I worked for a company a couple of years ago that was planning to public in a year or two. The CEO told us that complying with SOX would cost $3 million for the IPO and over $1 million per year after that. That's a huge burden for a company with revenues of $35 million at the time. I have read that it is now $5 million for an IPO and that no company with revenues under $100 million can afford to be public. Malone says that there were 6 high tech IPOs in 2008 compared with 269 in 1999, similar numbers in earlier years.
The failure of IPOs isn't going to affect entrepreneurship, but it could well affect VC funding because it eliminates their primary exit strategy.
Malone does have a point about the FSAB. Treating options as an expense does make them less attractive to public companies, but it was an attempt to correct some egregious excesses. As usual, slap the big guys and hurt the little guys. Mark to market is an attempt to keep companies from hiding their investment losses in bookkeeping. The downside is that it makes their net worth much more volatile. AIG was a blivet in any case.
Cutting capital gains was good. Giving Reagan credit for the boom of the 90s is pure BS.

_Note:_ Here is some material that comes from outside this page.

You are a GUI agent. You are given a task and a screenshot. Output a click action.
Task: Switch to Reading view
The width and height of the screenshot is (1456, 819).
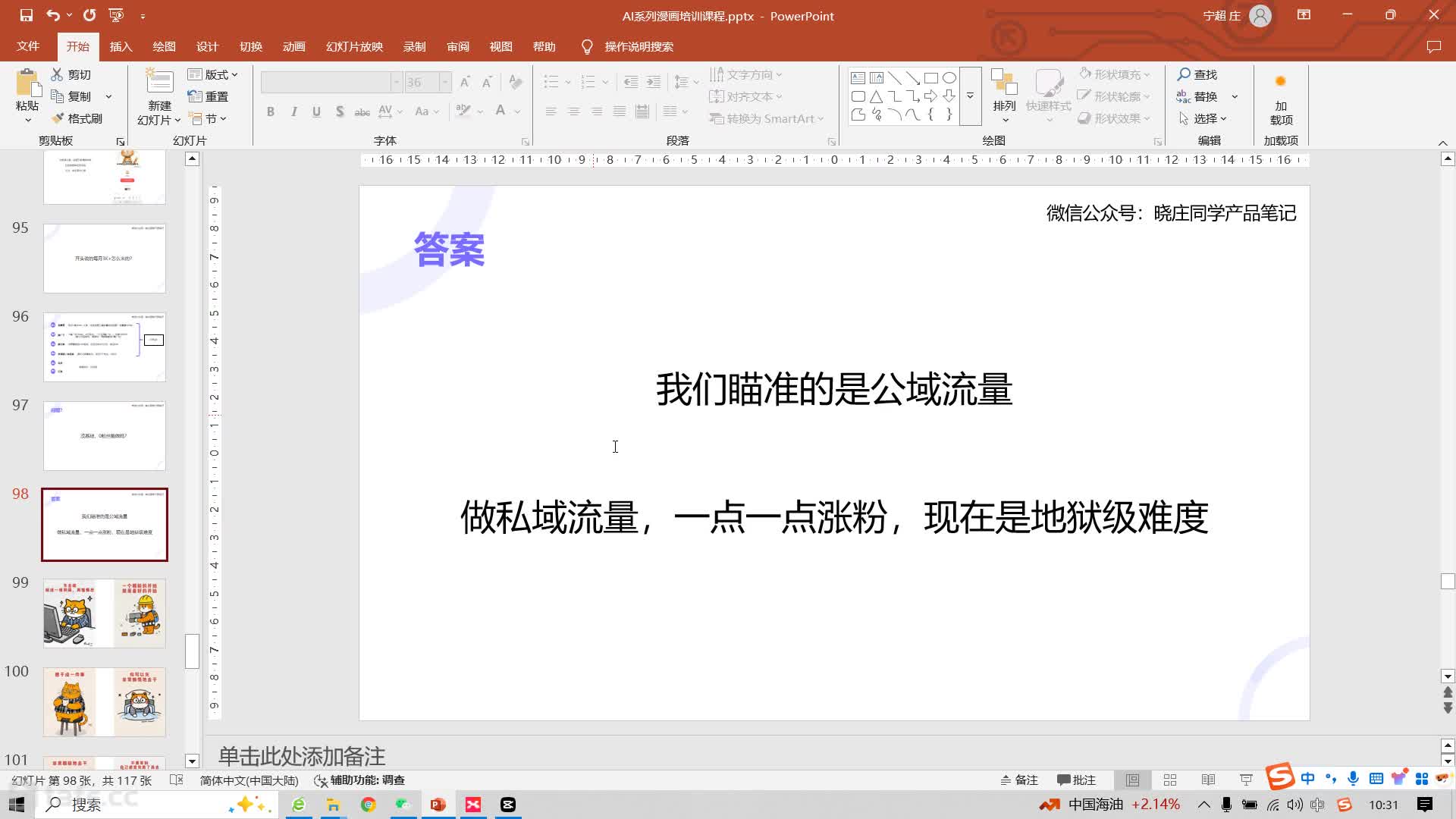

Cut the WSJ some slack. This was an op ed piece from an outsider. Malone used to be a San Jose Mercury News Reporter. He usually has something useful to say and he has the interests of the developer/entrepreneurial community at heart.
Malone isn't crediting Regan for the internet boom of the 90's. He is saying that cutting capital gains taxes helped spur the electronics boom in the 80's. Since we have had relatively low capital gains taxes for the last 30 years, and most of us agree that low capital gains taxes are a good thing for innovation, why would we consider raising them now?
I do think its interesting that, even when Obama was talking about the potential for large cap. gains tax increases, he made a point to exempt "small businesses and startups." I'm not sure how we could draw that line, but it indicates to me that Obama has exactly Malone's general argument in mind.